Selected extract
———
I will also tell you that it's still one of the best.

And the impact it had on me to obey the summons of Jesus and make the choice to truly become His disciple - even though I had already known Him almost all my life - is everlasting. Every day, my thoughts, my choices, my purposes, and my vision are what they are because of that decision.

I encountered my God that year. I grew and flourished in His character even while I was harshly pruned by His love. I learned how to study His Word on my own, with total confidence that I can know Him deeper every day through its contents. Because of this, I am still growing - still flourishing - still being pruned. And I am still bearing the fruit of it.

When Jesus says to you, "Follow Me" (and He will) - it is worth it to obey. Whatever the cost.

And once you do, He'll call you again - and again - and again, ever higher and deeper into His love, ever further into His story, ever closer to His heart.
———
Tasks for this exercise
a – In the reflection on following Jesus, which four things does the writer name as being what they are every day because of the decision to become His disciple?
b – According to the reflection on following Jesus, why is the writer still growing, flourishing, and being pruned? Answer in one to three sentences.
c – Write out the stretch of the reflection on following Jesus from "And the impact" through "fruit of it.".
———
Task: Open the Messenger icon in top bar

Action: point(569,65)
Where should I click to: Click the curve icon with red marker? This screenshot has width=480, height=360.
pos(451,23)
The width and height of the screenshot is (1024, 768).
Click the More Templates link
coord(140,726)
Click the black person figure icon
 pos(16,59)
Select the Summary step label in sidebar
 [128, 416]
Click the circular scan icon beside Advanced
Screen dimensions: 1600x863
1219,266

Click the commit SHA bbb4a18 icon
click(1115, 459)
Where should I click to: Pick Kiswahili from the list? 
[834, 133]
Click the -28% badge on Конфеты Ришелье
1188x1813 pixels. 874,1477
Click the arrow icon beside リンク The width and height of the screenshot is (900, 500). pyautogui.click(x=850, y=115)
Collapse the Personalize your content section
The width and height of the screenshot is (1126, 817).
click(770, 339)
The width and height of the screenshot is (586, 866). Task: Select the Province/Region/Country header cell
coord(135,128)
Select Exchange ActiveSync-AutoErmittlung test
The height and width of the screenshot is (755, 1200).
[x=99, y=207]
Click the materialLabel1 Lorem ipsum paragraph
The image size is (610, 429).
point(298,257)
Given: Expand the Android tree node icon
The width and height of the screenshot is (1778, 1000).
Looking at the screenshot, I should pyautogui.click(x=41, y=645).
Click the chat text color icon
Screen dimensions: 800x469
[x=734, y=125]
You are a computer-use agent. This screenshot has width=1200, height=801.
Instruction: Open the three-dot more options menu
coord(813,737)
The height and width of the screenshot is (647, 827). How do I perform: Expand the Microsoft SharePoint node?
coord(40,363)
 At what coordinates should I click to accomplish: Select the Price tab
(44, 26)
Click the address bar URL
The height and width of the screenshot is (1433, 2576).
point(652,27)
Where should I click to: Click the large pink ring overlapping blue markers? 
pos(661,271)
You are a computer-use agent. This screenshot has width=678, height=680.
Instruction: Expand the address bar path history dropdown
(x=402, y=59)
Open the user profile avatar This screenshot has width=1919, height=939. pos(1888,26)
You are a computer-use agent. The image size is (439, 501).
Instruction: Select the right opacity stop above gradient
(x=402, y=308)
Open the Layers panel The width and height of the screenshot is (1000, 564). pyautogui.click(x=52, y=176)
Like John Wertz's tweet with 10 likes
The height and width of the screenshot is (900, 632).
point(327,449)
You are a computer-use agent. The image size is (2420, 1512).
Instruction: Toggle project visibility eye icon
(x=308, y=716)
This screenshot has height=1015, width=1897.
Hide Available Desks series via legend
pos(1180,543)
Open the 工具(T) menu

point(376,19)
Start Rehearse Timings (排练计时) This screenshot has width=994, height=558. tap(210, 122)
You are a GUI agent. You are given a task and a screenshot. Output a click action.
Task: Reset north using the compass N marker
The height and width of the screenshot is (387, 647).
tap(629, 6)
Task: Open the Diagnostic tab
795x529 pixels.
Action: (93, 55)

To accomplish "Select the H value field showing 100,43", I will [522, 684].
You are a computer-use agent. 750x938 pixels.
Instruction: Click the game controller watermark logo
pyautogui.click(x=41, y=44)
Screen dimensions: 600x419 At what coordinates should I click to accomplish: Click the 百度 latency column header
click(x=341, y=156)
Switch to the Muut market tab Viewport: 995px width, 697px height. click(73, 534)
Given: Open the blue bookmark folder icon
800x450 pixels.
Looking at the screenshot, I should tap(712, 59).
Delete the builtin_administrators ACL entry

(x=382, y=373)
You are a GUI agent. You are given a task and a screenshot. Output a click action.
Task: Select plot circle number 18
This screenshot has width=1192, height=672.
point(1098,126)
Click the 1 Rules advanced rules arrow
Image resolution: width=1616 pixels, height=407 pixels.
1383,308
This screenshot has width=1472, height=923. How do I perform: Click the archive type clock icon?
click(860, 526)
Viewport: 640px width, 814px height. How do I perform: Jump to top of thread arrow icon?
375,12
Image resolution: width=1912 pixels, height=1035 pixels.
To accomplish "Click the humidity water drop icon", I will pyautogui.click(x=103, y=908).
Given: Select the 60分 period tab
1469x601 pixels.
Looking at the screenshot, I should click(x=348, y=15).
———
Results for each task
a –
- Thoughts
- Choices
- Purposes
- Vision

b – That year the writer learned to study His Word on their own, with total confidence that they can know Him more deeply every day through its contents. Because of this, the writer is still growing, flourishing, and being pruned.

c –
And the impact it had on me to obey the summons of Jesus and make the choice to truly become His disciple - even though I had already known Him almost all my life - is everlasting. Every day, my thoughts, my choices, my purposes, and my vision are what they are because of that decision.

I encountered my God that year. I grew and flourished in His character even while I was harshly pruned by His love. I learned how to study His Word on my own, with total confidence that I can know Him deeper every day through its contents. Because of this, I am still growing - still flourishing - still being pruned. And I am still bearing the fruit of it.